Revise the records by changing every "screenshot" to "screen image" and leaving everything else unchanged. Leave the pictures out of your answer.
━━━━━ Data section ━━━━━
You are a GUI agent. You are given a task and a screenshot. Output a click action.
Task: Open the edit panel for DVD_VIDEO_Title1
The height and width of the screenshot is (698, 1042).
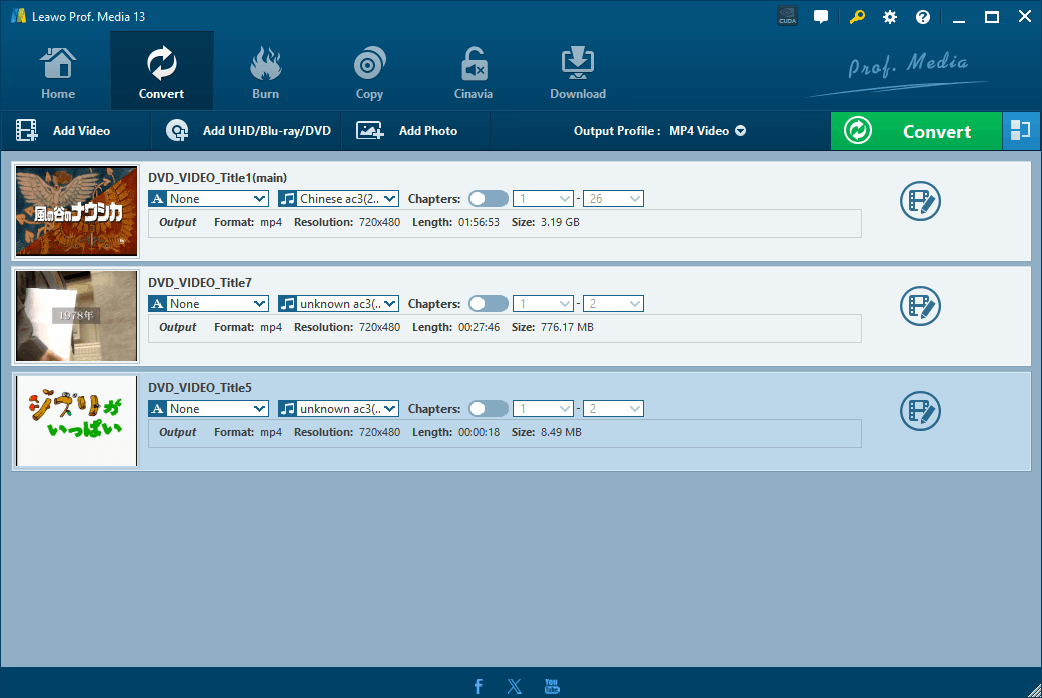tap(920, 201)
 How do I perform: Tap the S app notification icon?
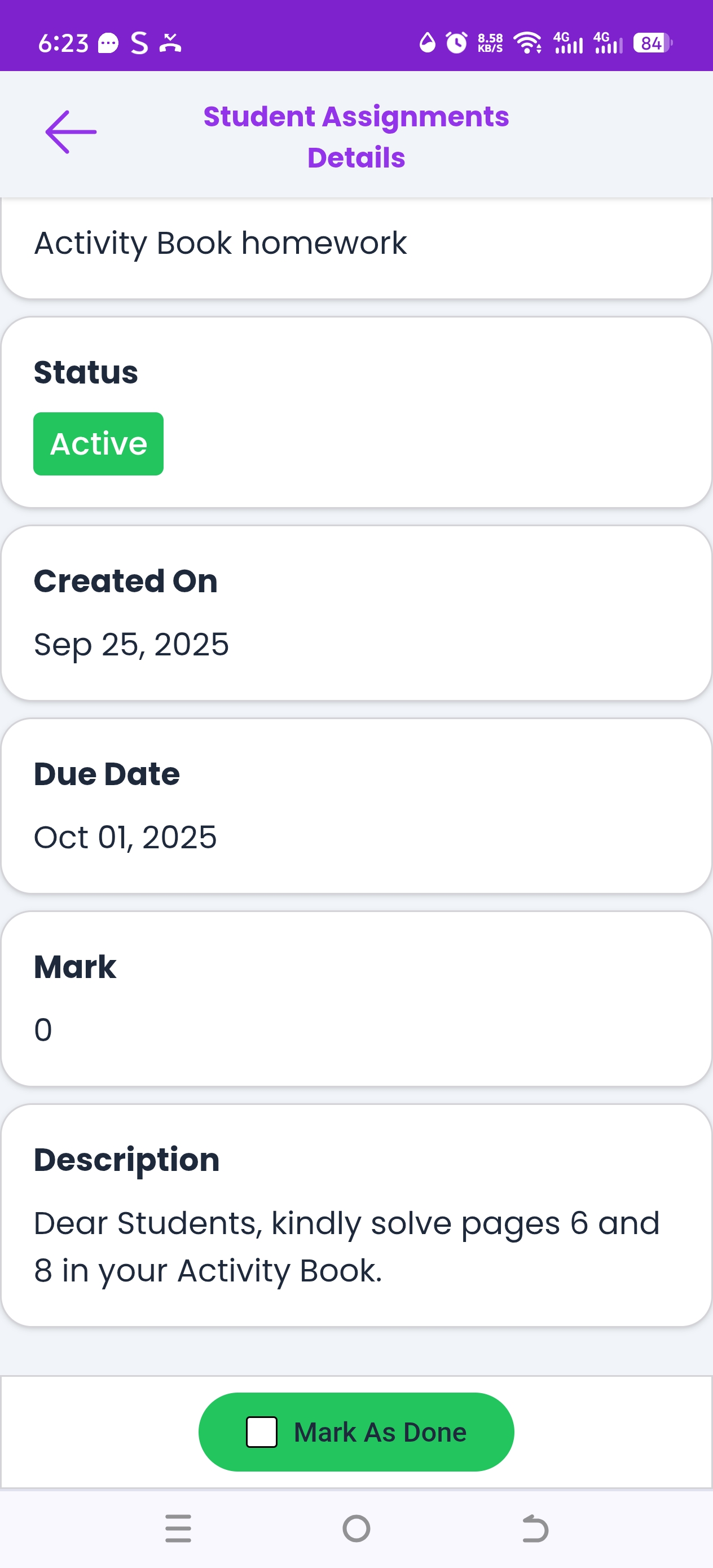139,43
━━━━━
## Expected answer:
You are a GUI agent. You are given a task and a screen image. Output a click action.
Task: Open the edit panel for DVD_VIDEO_Title1
The height and width of the screen image is (698, 1042).
tap(920, 201)
 How do I perform: Tap the S app notification icon?
139,43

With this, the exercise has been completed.